## Work request
Your answer must be the lines of the entries below, exactly as written, from the first line through the line containing "Task: Open the MPhil".
===== Provided records =====
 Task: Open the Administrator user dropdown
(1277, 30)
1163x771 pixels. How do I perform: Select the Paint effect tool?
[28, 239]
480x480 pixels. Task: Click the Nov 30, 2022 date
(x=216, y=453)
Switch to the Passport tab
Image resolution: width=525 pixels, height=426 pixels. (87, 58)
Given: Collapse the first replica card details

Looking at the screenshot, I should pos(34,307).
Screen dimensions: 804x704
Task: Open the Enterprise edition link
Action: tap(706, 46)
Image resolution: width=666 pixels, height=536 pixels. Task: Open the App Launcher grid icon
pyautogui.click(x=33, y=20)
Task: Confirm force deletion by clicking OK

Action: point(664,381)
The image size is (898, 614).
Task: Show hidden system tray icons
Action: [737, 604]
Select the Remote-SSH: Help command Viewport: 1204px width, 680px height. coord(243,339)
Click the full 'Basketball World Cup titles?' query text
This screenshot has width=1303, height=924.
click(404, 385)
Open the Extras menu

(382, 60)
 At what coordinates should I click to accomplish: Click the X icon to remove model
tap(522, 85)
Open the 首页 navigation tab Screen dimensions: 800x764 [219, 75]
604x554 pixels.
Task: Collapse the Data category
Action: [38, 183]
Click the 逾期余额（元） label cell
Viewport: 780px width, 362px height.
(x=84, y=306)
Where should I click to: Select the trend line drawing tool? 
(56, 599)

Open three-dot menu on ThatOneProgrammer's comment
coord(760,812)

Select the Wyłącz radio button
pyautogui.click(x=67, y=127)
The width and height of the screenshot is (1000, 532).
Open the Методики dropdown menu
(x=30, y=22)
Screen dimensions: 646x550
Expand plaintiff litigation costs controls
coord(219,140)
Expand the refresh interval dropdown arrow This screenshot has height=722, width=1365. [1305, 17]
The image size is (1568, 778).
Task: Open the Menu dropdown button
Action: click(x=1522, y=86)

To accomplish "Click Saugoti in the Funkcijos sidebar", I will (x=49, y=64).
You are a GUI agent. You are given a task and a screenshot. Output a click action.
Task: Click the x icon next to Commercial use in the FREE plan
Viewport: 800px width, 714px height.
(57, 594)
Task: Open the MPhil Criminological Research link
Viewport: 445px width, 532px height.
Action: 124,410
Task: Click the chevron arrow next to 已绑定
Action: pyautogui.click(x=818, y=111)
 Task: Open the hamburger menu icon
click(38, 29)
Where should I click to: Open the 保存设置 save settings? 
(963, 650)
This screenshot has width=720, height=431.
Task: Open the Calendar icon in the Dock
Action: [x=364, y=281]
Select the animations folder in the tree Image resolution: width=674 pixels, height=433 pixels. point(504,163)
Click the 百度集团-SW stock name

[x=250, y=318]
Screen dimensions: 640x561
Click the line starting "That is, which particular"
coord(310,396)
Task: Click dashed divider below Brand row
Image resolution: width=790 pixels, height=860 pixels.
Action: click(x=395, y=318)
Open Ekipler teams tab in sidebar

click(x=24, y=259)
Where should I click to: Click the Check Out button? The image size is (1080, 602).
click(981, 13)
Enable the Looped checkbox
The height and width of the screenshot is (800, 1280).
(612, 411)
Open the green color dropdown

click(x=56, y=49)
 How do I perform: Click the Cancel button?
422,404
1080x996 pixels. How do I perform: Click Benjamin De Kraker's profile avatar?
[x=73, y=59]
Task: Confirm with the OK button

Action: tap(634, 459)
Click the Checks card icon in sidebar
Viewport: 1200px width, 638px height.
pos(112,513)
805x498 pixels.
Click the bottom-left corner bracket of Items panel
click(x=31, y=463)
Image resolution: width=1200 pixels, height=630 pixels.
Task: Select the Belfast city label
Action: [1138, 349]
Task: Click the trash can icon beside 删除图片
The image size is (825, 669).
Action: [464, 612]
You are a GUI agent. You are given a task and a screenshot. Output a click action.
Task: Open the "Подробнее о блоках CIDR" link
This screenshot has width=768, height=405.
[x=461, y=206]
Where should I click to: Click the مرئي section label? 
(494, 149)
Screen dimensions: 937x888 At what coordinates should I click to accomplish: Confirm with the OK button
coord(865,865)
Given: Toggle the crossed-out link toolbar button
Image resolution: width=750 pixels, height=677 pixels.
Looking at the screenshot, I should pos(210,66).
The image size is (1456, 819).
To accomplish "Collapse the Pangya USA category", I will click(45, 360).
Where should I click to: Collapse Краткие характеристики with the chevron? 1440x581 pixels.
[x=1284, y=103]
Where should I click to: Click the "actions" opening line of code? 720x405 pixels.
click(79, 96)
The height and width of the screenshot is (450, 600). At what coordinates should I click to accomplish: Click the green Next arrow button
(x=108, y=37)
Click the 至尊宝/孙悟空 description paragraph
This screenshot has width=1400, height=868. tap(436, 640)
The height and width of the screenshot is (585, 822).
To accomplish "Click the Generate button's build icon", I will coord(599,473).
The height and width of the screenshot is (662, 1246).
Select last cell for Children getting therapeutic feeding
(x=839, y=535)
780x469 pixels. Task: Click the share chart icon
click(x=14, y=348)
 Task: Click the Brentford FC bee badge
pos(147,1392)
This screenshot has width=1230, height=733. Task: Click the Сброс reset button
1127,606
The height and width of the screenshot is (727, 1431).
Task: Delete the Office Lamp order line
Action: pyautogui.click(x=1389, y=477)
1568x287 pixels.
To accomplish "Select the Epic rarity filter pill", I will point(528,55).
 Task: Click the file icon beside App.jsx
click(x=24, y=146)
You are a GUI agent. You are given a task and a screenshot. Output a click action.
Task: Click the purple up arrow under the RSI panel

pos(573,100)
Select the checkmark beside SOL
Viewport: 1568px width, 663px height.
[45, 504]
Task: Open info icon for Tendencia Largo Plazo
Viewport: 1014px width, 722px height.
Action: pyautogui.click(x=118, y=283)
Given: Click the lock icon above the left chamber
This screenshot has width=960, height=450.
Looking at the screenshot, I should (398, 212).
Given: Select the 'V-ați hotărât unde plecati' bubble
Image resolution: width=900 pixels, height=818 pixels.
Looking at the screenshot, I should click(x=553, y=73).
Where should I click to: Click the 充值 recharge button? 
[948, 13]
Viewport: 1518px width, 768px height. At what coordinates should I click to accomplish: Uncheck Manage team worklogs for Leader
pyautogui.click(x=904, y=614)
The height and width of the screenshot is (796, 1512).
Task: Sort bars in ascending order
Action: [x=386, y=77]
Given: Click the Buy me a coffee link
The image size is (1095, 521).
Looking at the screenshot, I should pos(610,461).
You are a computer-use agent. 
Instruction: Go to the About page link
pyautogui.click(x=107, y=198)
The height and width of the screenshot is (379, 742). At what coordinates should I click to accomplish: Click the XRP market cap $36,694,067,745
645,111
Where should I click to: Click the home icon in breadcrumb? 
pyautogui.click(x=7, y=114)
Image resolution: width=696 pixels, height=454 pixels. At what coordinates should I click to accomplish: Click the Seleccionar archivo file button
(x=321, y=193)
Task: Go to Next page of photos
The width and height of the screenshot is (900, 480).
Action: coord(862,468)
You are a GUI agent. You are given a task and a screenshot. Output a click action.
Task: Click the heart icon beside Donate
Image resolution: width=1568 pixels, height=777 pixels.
=====
## Your response
 Task: Open the Administrator user dropdown
(1277, 30)
1163x771 pixels. How do I perform: Select the Paint effect tool?
[28, 239]
480x480 pixels. Task: Click the Nov 30, 2022 date
(x=216, y=453)
Switch to the Passport tab
Image resolution: width=525 pixels, height=426 pixels. (87, 58)
Given: Collapse the first replica card details

Looking at the screenshot, I should pos(34,307).
Screen dimensions: 804x704
Task: Open the Enterprise edition link
Action: tap(706, 46)
Image resolution: width=666 pixels, height=536 pixels. Task: Open the App Launcher grid icon
pyautogui.click(x=33, y=20)
Task: Confirm force deletion by clicking OK

Action: point(664,381)
The image size is (898, 614).
Task: Show hidden system tray icons
Action: [737, 604]
Select the Remote-SSH: Help command Viewport: 1204px width, 680px height. coord(243,339)
Click the full 'Basketball World Cup titles?' query text
This screenshot has width=1303, height=924.
click(404, 385)
Open the Extras menu

(382, 60)
 At what coordinates should I click to accomplish: Click the X icon to remove model
tap(522, 85)
Open the 首页 navigation tab Screen dimensions: 800x764 [219, 75]
604x554 pixels.
Task: Collapse the Data category
Action: [38, 183]
Click the 逾期余额（元） label cell
Viewport: 780px width, 362px height.
(x=84, y=306)
Where should I click to: Select the trend line drawing tool? 
(56, 599)

Open three-dot menu on ThatOneProgrammer's comment
coord(760,812)

Select the Wyłącz radio button
pyautogui.click(x=67, y=127)
The width and height of the screenshot is (1000, 532).
Open the Методики dropdown menu
(x=30, y=22)
Screen dimensions: 646x550
Expand plaintiff litigation costs controls
coord(219,140)
Expand the refresh interval dropdown arrow This screenshot has height=722, width=1365. [1305, 17]
The image size is (1568, 778).
Task: Open the Menu dropdown button
Action: click(x=1522, y=86)

To accomplish "Click Saugoti in the Funkcijos sidebar", I will (x=49, y=64).
You are a GUI agent. You are given a task and a screenshot. Output a click action.
Task: Click the x icon next to Commercial use in the FREE plan
Viewport: 800px width, 714px height.
(57, 594)
Task: Open the MPhil Criminological Research link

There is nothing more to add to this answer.